Baugeld

Wer sich mit Immobilienplänen trägt, ist auf der Suche nach möglichst billigem Baugeld. Ganz gleich, ob die Wunschimmobilie gekauft werden soll oder erst noch gebaut werden muss, die meisten Immobilien-Interessenten verfügen selten über genügend Eigenkapital, um dieses Projekt aus dem Stand heraus zu finanzieren. Sie sind daher auf die Finanzierung mit Fremdkapital angewiesen. Baugeld gibt es zu günstigeren Konditionen als andere Kredite. Das ist schon einmal ein Vorteil, auch werden hervorragende öffentliche Fördermöglichkeiten angeboten. Hier lohnt es sich nach Informationen zu suchen, und sich wirklich viele ganz unterschiedliche Angebote anzusehen.

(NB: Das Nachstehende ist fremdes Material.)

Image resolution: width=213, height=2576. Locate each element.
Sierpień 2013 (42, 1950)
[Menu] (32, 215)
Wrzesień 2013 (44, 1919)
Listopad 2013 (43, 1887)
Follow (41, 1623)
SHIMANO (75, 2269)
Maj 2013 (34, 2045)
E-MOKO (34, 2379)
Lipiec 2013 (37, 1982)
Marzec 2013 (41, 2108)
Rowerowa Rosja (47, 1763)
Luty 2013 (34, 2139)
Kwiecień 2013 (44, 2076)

Der entscheidende Faktor beim Baugeld, wie auch bei anderen Krediten, sind die Zinsen. Von der Zinshöhe am Markt hängt auch der durchschnitliche Zinssatz beim Baugeld ab. Hier lohnt es sich allerdings, die Anbieter genauestens zu vergleichen und die einzelnen Angebote gut durchzurechnen.

Da es beim Baugeld in Form eines Baudarlehens oft um mehrere Hunderttausend Euro geht, bringt selbst ein so gering erscheinender Unterschied wie 0,1 Prozent am Ende der langen Laufzeit den Unterschied von mehreren Tausend Euro. Allein dieses kurze Beispiel zeigt, dass man sich wirklich um jeden noch so kleinen Faktor das Baugeld betreffend eingehend kümmern muss. Die lange Laufzeit, die bei einer Baufinanzierung mit Baugeld üblich ist, führt am Ende zu den hohen Zinsbeträgen. Das sollte den Bauherren nicht weiter beunruhigen, hat er doch im Grunde ausgesprochen günstige Konditionen, wenn man das Baugeld mit anderen Kreditformen vergleicht.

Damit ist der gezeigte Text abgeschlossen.